Tout à fait d'accord avec votre analyse. Pour ma part il faut rajouter l'ensemble du système éducatif publique (en tant que simple reflet de notre société) comme facteur explicatif et agravant de ce phénomène du QI roi (tiens, sur ce coup il déloge l'enfant roi).
La fin d'un tel système scolaire n'est pas l'éducation de l'enfant dans "sa globalité psycho-affective, dans sa relation aux parents", dans son intelligence sociale et cognitive, mais un être humain formé à acquérir de la matière dans différents domaines prédéfinis, pour être ensuite évalués là dessus, point. Pour cela il y a des moyennes, des comparaisons et donc de la compétition, des notes, et les enfants, sans tests de QI sont déjà étiquetés par leur paires et leurs enseignants (parfois même avant de les connaître ! ...). Normal, me direz-vous, la société fonctionne ainsi, autant les immerger dans le réel le plus tôt possible...

Ainsi je verrais l'utilisation restrictive du QI comme un simple effet de société.

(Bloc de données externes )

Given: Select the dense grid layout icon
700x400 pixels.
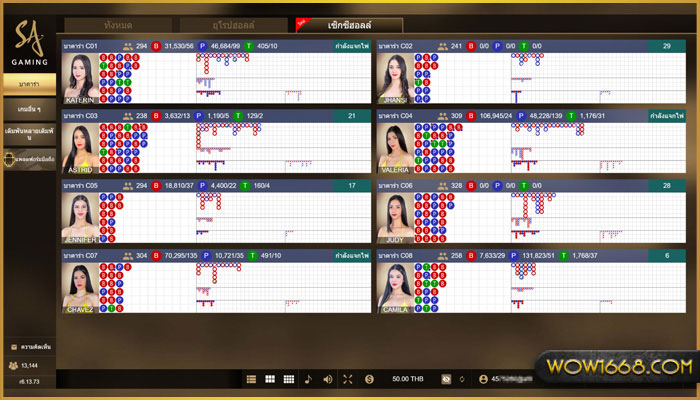Looking at the screenshot, I should coord(289,379).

Quant au bien qu'un tel test peu faire aux enfants ayant un développement cognitif plus rapide (refusons l'étiquette "surdoué" si chère au psys), et bien c'est triste de devoir se réduire à faire un test pour en constater l'évidence. Personnellement j'ai été diagnostiqué comme lent et en ai souffert jusqu'à ce que j'arrive à l'uni, pourtant je n'ai jamais eu besoin (mes parents non plus d'ailleurs... pour cela ils sont très vite informés...) qu'on me fasse des tests pour découvrir que l'on me mettait cette étiquette... Je rejoins donc dans cette analyse la question d'un parent dans le fil de discussion qui se demandait non sans raison pourquoi il fallait encore en plus un test pour venir corroborer une équipe d'enseignant ayant constaté un processus d'acquisition des connaissances plus rapide chez son enfant. Cela n'est que le reflet d'une société psychologisante où il semble que cette science soit considérée comme la science ultime à laquelle se référer, celle qui pourrait légitimer toute les décisions (la nouvelle loi pénale sur les mineurs d'ailleurs corrobre cette analyse: dès le 1er janvier de cette année, pour qu'un enfant puisse être extrait du milieu familial il faut désormais qu'une analyse psychiatrique ait été faite). Le résultat de cette psychologisation de nos comportements ne prolifaire par seulement chez les professionnels de l'enseignement mais dérape aussi chez les journalistes, semble-t-il, comme beaucoup l'on constaté dans cette émission, lorsque les parents d'enfants ayant un développement cognitif plus rapide sont diagnostiqués comme "narcissiques"...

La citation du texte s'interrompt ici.